* **Your instructions**
Print every line from the start of the data, and when you reach the line with "Given: Click the", include it and stop. Pictures are not part of the copy.
########################################
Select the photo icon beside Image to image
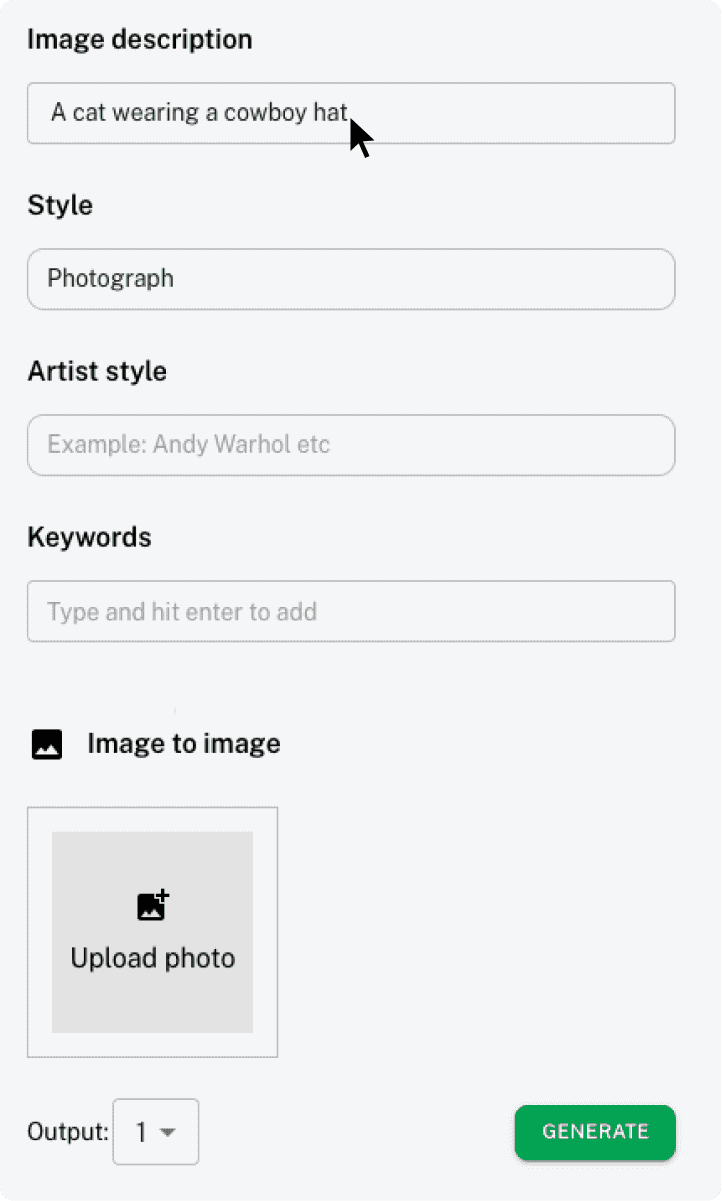Viewport: 722px width, 1201px height. click(46, 744)
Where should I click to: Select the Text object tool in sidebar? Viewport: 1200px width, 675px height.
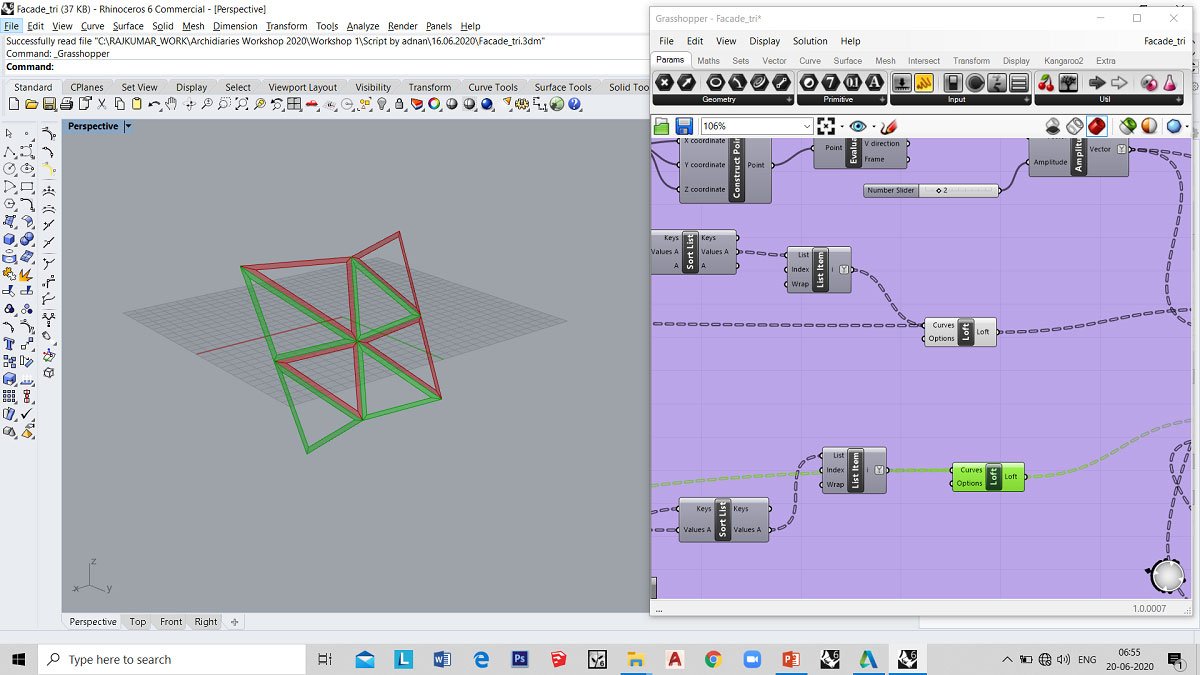9,345
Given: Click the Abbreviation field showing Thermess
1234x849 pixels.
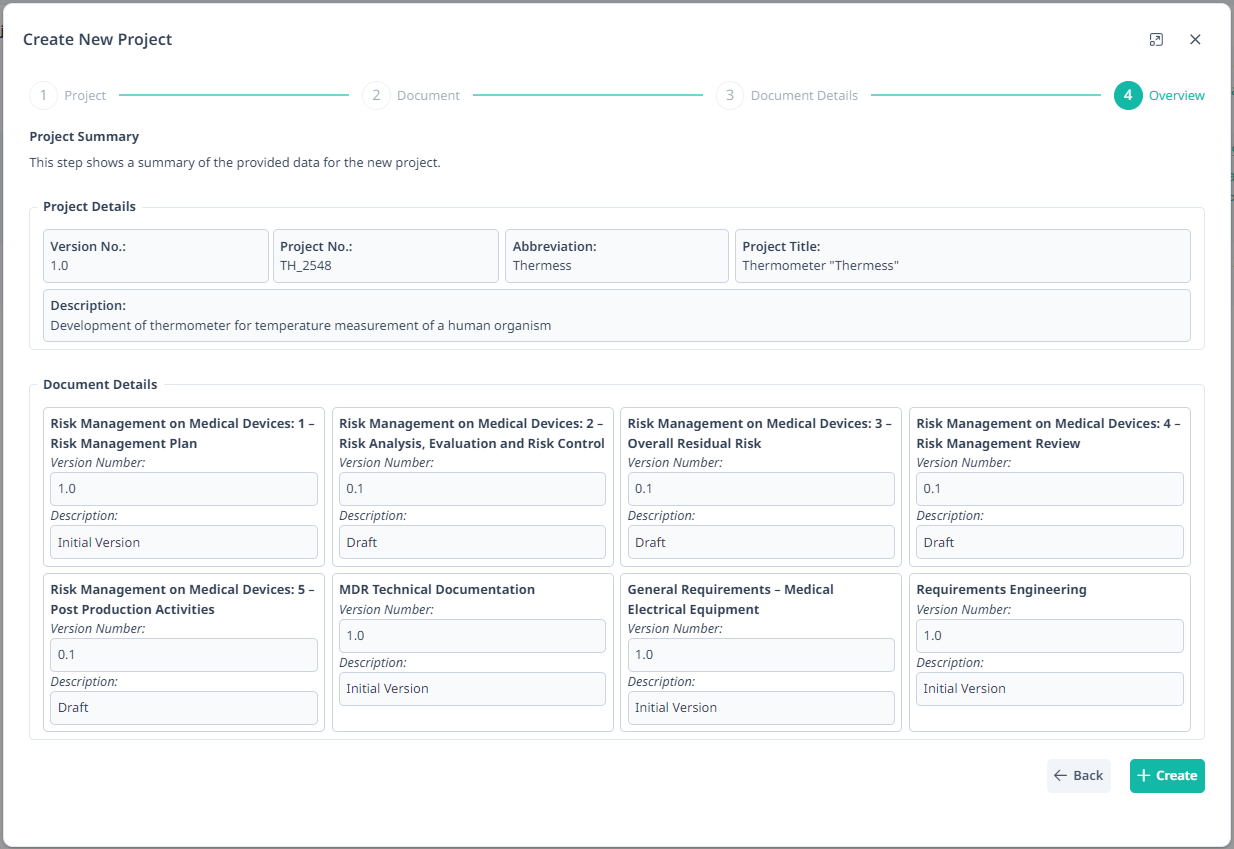Looking at the screenshot, I should coord(616,256).
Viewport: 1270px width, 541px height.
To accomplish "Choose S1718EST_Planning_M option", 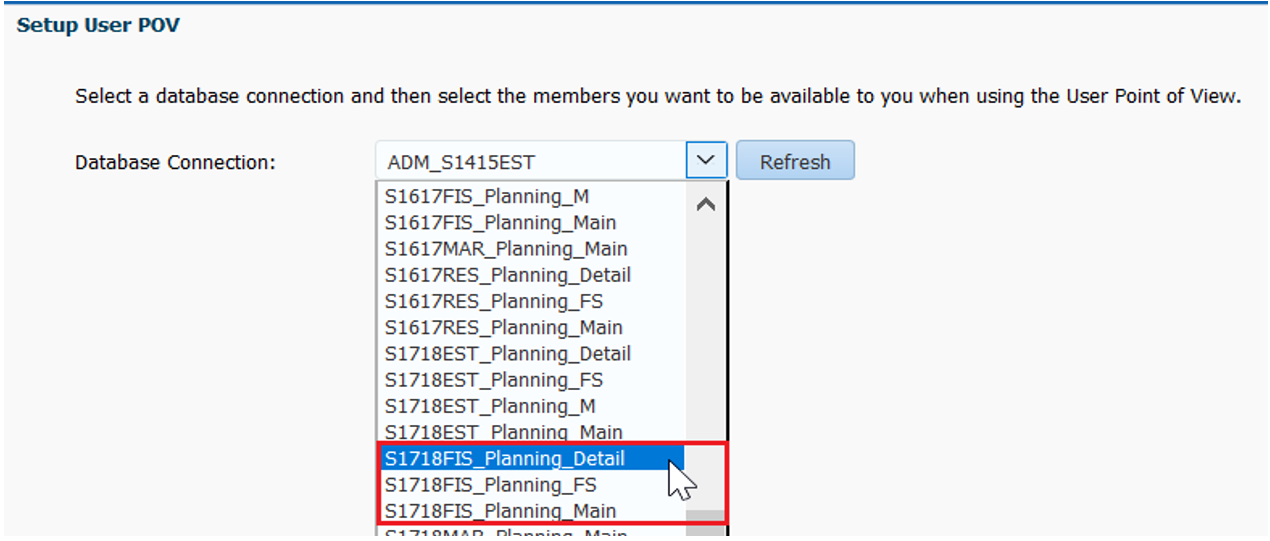I will (x=490, y=406).
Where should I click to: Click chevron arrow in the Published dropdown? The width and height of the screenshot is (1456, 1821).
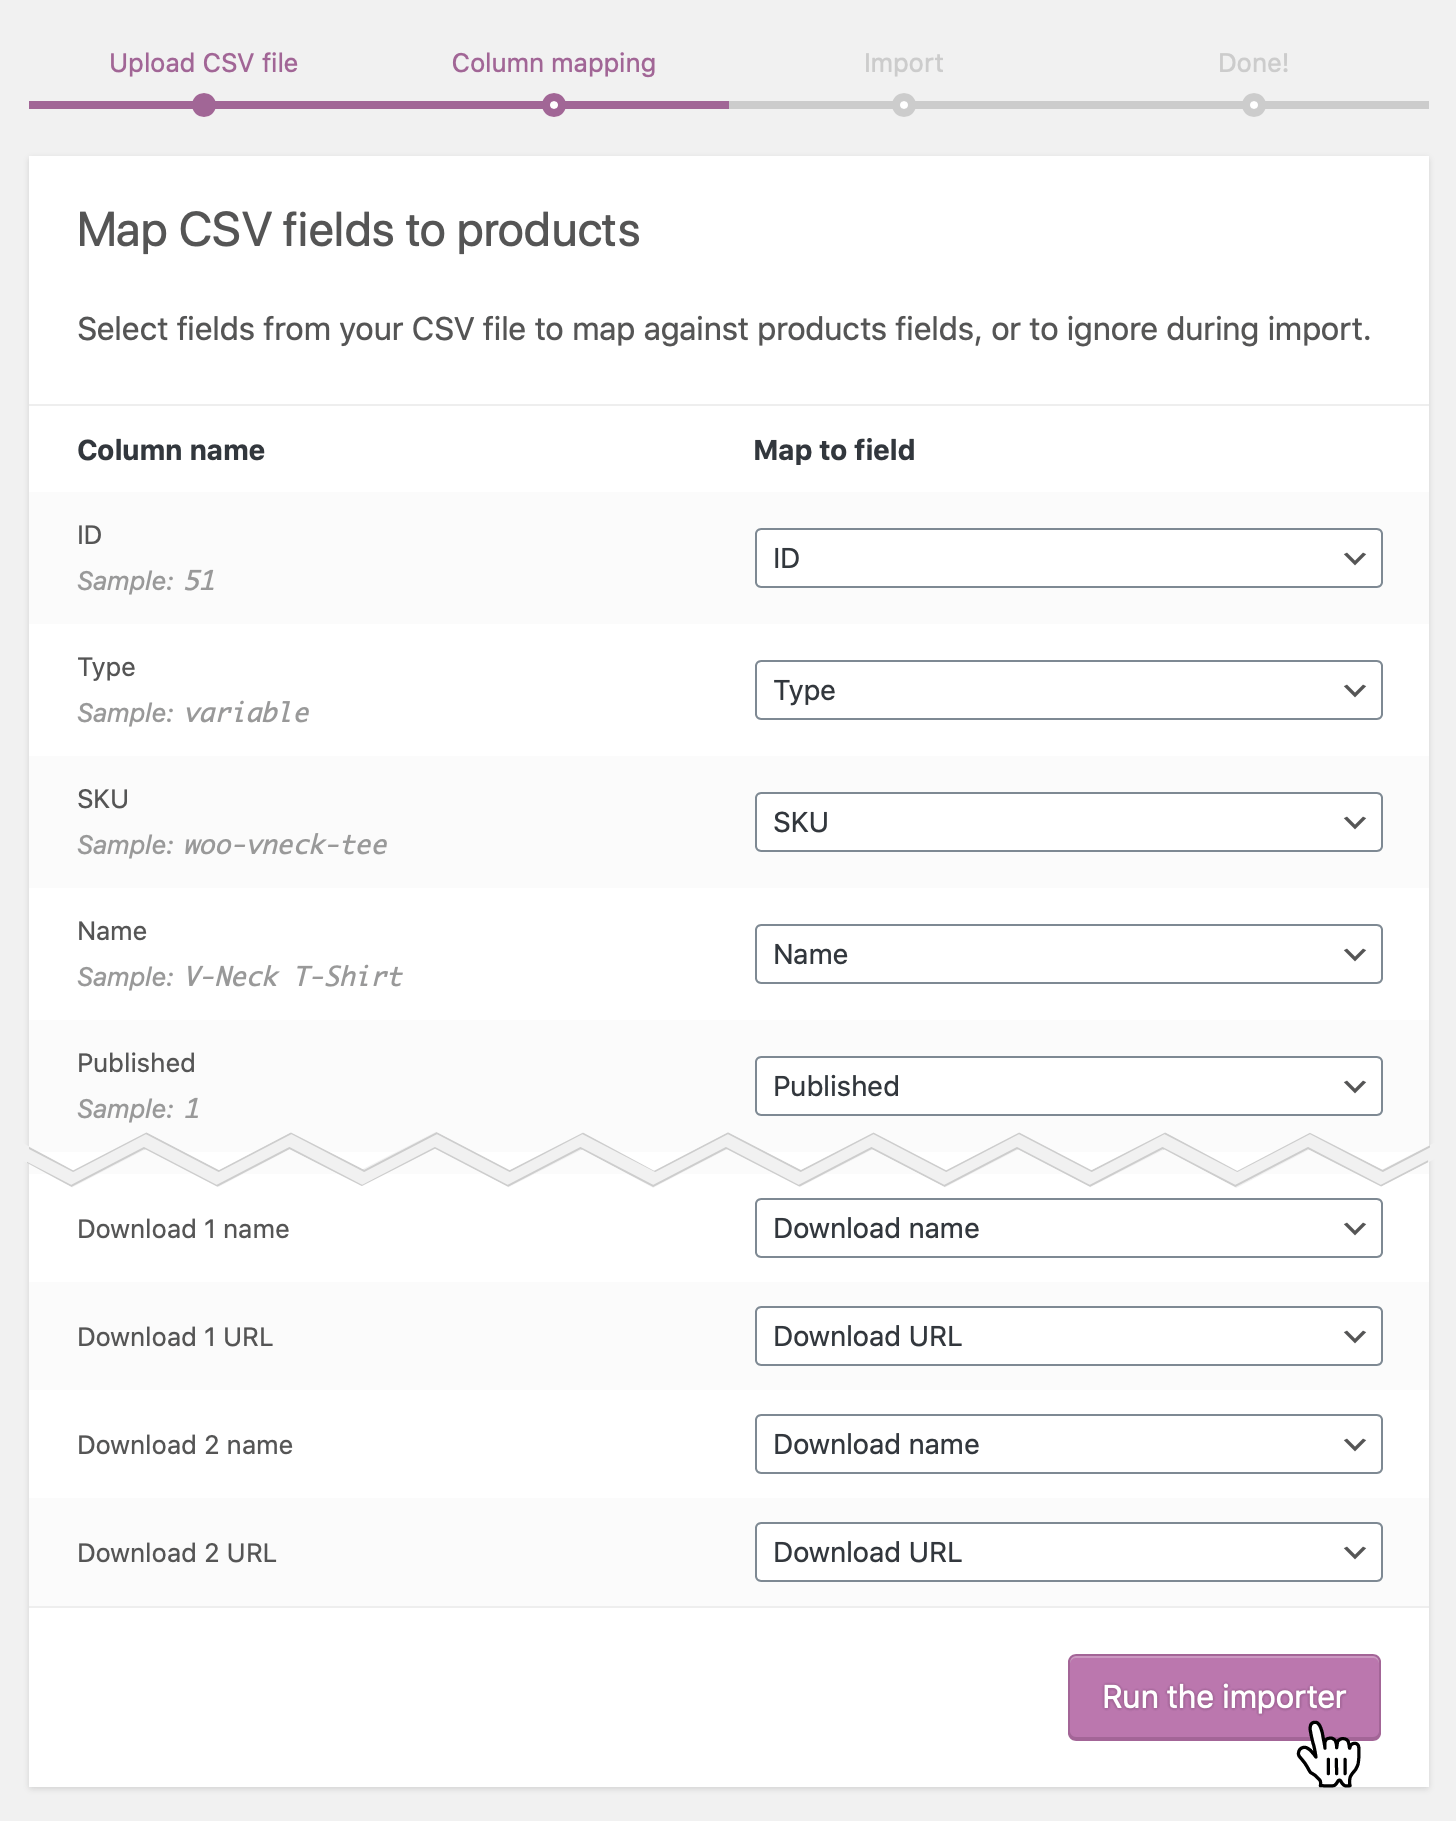click(x=1354, y=1086)
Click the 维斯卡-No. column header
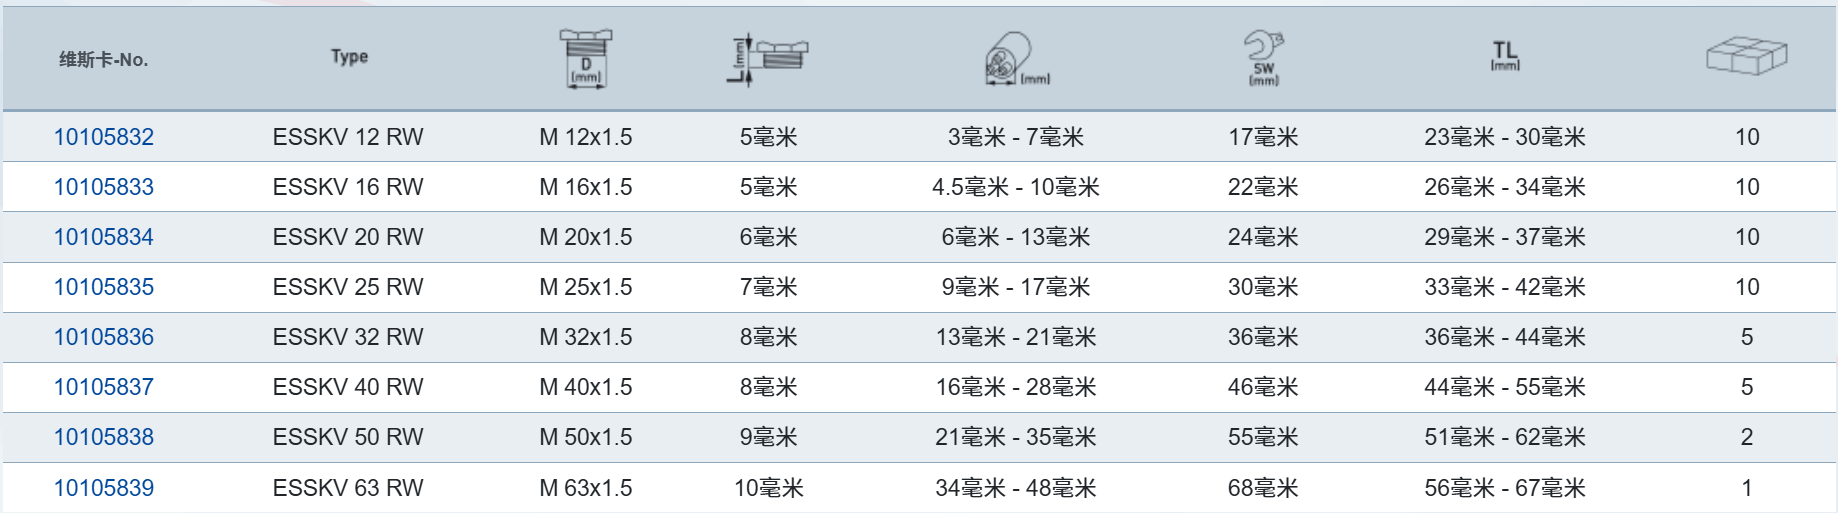Viewport: 1838px width, 513px height. [x=104, y=60]
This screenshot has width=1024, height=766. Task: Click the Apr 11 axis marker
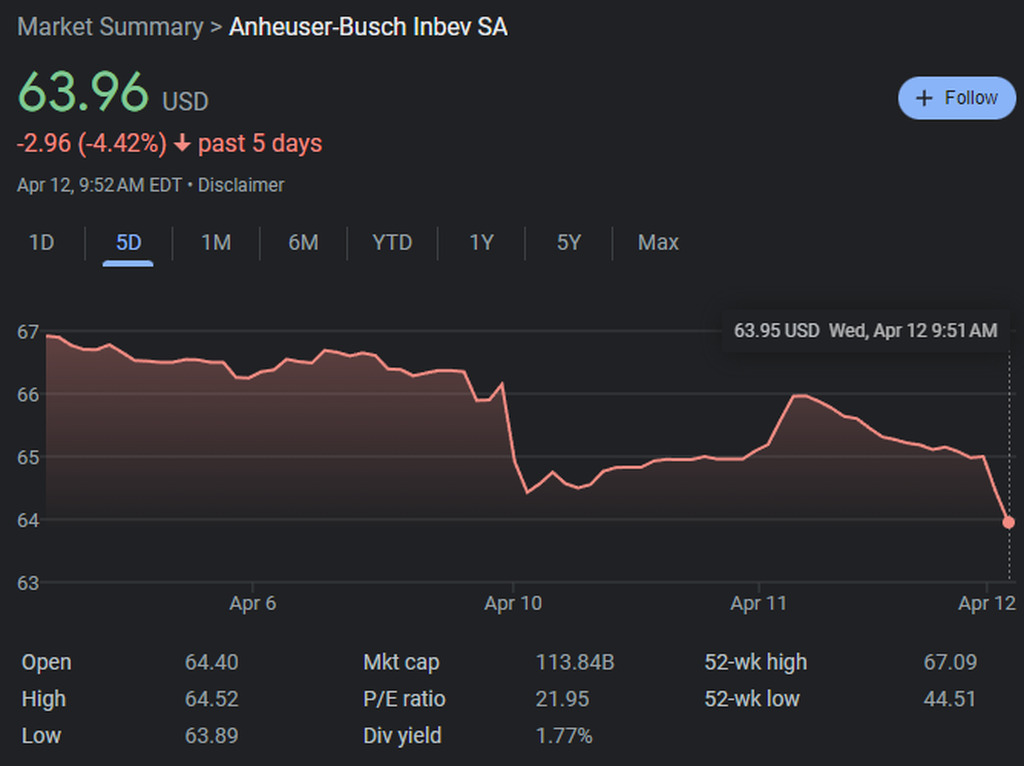[758, 603]
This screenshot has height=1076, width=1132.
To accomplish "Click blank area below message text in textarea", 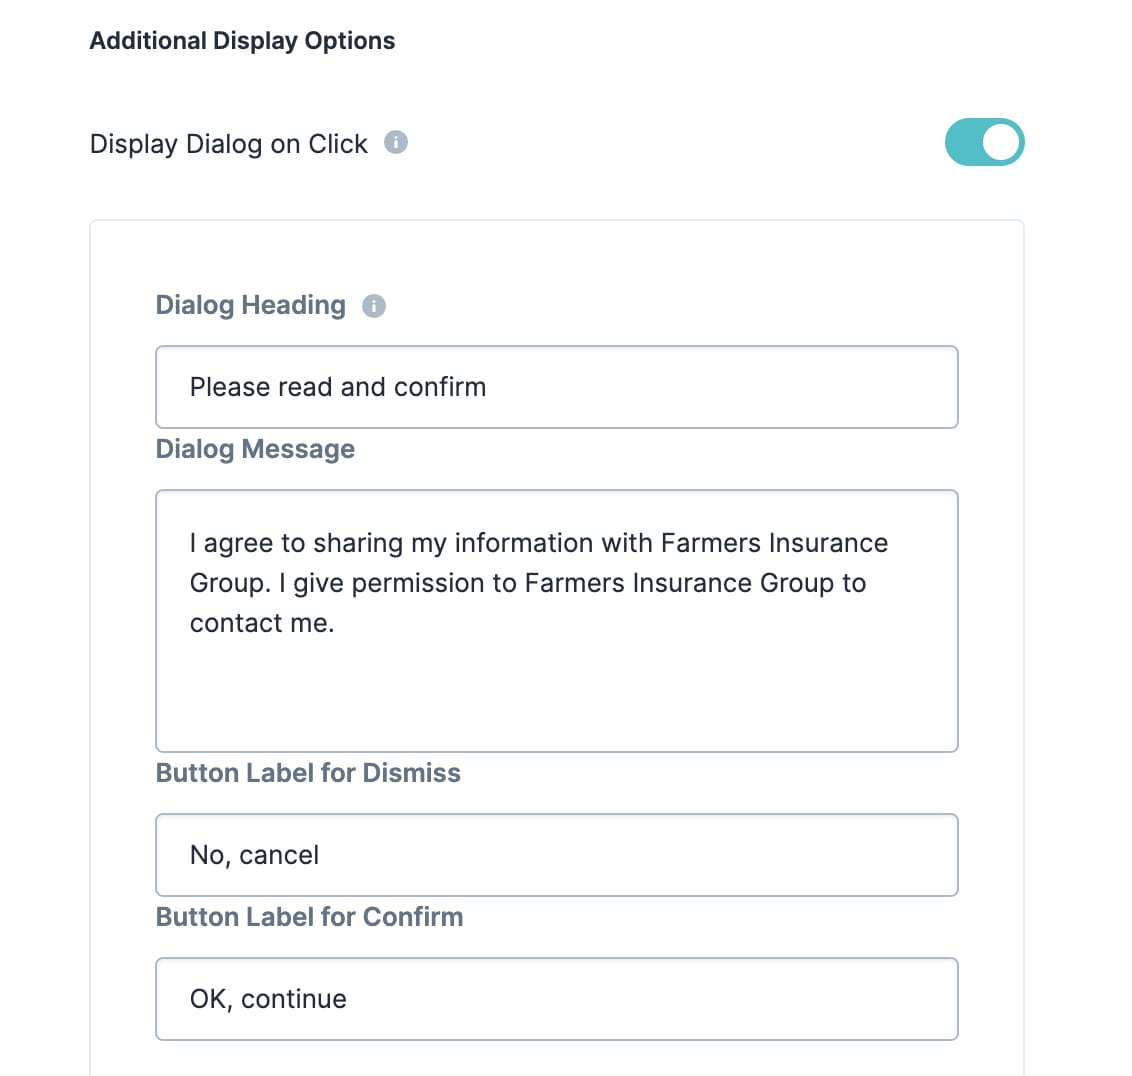I will [x=557, y=693].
########################################
* **Output**
Select the photo icon beside Image to image
Viewport: 722px width, 1201px height. click(46, 744)
Where should I click to: Select the Text object tool in sidebar? Viewport: 1200px width, 675px height.
9,345
Given: Click the Abbreviation field showing Thermess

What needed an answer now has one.